Mis compañeros maestros estadounidenses y británicos sufrieron el mismo problema. No cuestionamos a nuestros respectivos padres que nos enseñaron una nueva palabra. Y ni siquiera cuestionamos a nuestros maestros la mitad de lo que deberíamos haber hecho. Los nativos tienen el acento correcto y saben cuándo algo suena bien. Pero no es donde nacemos lo que define cuán buenos somos para enseñar algo. Es cuánto esfuerzo ponemos en aprender algo. No hice mucho esfuerzo para aprender portugués. Estaba a mi alrededor, en cada libro de literatura que leía y en cada clase a la que asistía. Con el inglés fue diferente. Tuve que aprender consejos y trucos inteligentes para recordar y asimilar todo lo que pude. Comprendí por qué los estudiantes hacían muchas preguntas, porque yo también.

4. Títulos de trabajo de lujo

La primera vez que entré en un hotel a punto de enseñarle a un grupo de gerentes experimentados, mis labios estaban secos y mi corazón latía con fuerza. Mi supervisor caminaba feliz a mi lado, tenía un nuevo maestro. Mis piernas estaban rígidas. Fue difícil pararse frente a un grupo de personas que vestían trajes y corbatas y decirles: "Estoy aquí para enseñarles".

En menos de un mes dejó de marcar la diferencia. No importaba si un estudiante era un gerente de hotel de 5 diamantes, un gerente de fútbol que gana más en un año que ganaré en diez, un ama de casa o un adolescente. Todos tenían sus pasiones y especialidades, sus historias, sus sueños y sus carreras, pero sabía al menos una cosa que no sabían.

5. Copiando a otros

A los 16 años, cuando mi primer jefe, el dueño de un restaurante, dijo: "Felicitaciones, el trabajo es suyo", llamé aterrorizado a mi padre. Esa noche cenamos en un restaurante, no por diversión, sino por investigación. Nos quedamos hasta que estuve satisfecho de haber memorizado todos sus movimientos y oraciones. Al final de mi primer turno, mi jefe dijo: “Eres realmente bueno. ¿Estás seguro de que no has hecho esto antes?”. Trabajar no fue nada aterrador. Fue un juego Todo lo que tenía que hacer era elegir mi personaje favorito y actuar de la misma manera.

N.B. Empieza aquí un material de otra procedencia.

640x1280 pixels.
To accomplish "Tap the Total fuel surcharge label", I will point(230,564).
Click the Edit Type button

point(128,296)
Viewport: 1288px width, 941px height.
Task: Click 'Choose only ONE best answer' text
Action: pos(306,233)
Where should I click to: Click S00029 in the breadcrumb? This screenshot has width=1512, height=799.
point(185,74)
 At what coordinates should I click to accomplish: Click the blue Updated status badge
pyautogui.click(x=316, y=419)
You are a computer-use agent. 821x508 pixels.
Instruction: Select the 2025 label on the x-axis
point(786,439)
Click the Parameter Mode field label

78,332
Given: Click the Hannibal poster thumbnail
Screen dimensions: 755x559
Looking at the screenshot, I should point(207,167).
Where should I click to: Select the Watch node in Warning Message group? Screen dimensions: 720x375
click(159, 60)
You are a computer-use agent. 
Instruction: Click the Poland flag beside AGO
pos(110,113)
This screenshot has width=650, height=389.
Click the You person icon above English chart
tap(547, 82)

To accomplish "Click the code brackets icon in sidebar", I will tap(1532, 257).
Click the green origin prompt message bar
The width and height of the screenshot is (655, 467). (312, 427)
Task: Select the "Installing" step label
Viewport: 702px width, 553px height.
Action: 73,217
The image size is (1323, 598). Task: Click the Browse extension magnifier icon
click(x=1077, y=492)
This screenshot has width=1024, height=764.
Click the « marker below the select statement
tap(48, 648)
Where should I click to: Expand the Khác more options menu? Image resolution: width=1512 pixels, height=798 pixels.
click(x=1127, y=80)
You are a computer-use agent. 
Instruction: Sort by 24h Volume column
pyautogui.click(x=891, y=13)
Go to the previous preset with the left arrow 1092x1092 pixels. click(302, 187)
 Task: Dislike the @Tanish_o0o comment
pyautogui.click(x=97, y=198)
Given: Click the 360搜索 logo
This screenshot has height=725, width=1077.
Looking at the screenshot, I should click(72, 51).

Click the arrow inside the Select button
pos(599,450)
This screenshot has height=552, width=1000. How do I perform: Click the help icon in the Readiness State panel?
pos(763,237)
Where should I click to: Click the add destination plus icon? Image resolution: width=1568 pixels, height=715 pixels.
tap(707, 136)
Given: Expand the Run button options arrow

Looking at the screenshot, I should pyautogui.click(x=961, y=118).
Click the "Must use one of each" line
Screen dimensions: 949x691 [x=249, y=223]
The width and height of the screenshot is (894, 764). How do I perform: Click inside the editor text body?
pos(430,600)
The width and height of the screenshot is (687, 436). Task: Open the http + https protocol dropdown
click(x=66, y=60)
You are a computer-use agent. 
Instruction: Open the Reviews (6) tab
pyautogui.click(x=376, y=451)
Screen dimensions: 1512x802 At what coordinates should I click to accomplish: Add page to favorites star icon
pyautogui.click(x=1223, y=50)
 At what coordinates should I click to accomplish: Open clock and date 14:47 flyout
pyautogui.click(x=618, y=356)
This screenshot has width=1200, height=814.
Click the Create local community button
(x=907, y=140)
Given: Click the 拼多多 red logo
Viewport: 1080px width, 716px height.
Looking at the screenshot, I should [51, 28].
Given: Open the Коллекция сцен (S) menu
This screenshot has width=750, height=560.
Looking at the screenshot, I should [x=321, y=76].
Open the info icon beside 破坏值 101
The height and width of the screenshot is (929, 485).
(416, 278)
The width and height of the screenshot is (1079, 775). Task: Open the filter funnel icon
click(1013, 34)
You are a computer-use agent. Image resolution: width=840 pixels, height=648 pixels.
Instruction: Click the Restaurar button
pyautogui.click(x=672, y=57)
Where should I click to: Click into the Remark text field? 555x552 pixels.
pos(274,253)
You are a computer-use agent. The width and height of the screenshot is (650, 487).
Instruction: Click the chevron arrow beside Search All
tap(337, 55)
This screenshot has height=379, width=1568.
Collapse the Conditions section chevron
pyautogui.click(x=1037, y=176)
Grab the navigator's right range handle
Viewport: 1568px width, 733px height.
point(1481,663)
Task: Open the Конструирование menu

Funcionó bien hasta que decidí enseñar inglés. Me senté durante días en diferentes clases de idiomas, desde francés hasta español y alemán. En teoría debería ser fácil, tenía la calificación y muchas páginas de notas con diferentes técnicas y juegos para mantener a los estudiantes interesados. Pero no funcionó. Enseñar era mucho más que el conocimiento que reuní a lo largo de los años. Cada clase era tan única como cada grupo de estudiantes. No podía impartir la clase como lo hicieron otros maestros, porque yo no era ellos. No tuve más remedio que ser yo mismo.

6. Tener acento

Me da escalofríos cuando escucho a alguien decir: "No tengo acento". Nunca descubrí cómo explicar eso solo porque sonamos como todos los que nos rodean, no significa que no tengamos acento. Significa que estamos rodeados de personas que aprendieron un idioma en la misma área que nosotros. Cuando hablamos, el tono y la vibración de cada voz única representa los lugares donde vivió esa persona, los amigos que conocieron, sus maestros y los caminos que recorrieron.

En los Estados Unidos, la gente me dice que tengo acento británico. En el Reino Unido, dicen que tengo un toque estadounidense. Al final de un verano trabajando en Croacia con australianos y kiwis, la gente comenzó a preguntarme si alguna vez había estado en Australia. ¡No puedo esperar a ver lo que dicen en Sudáfrica! No importa cómo suene, los únicos hablantes de inglés con los que no puedo comunicarme son los irlandeses borrachos.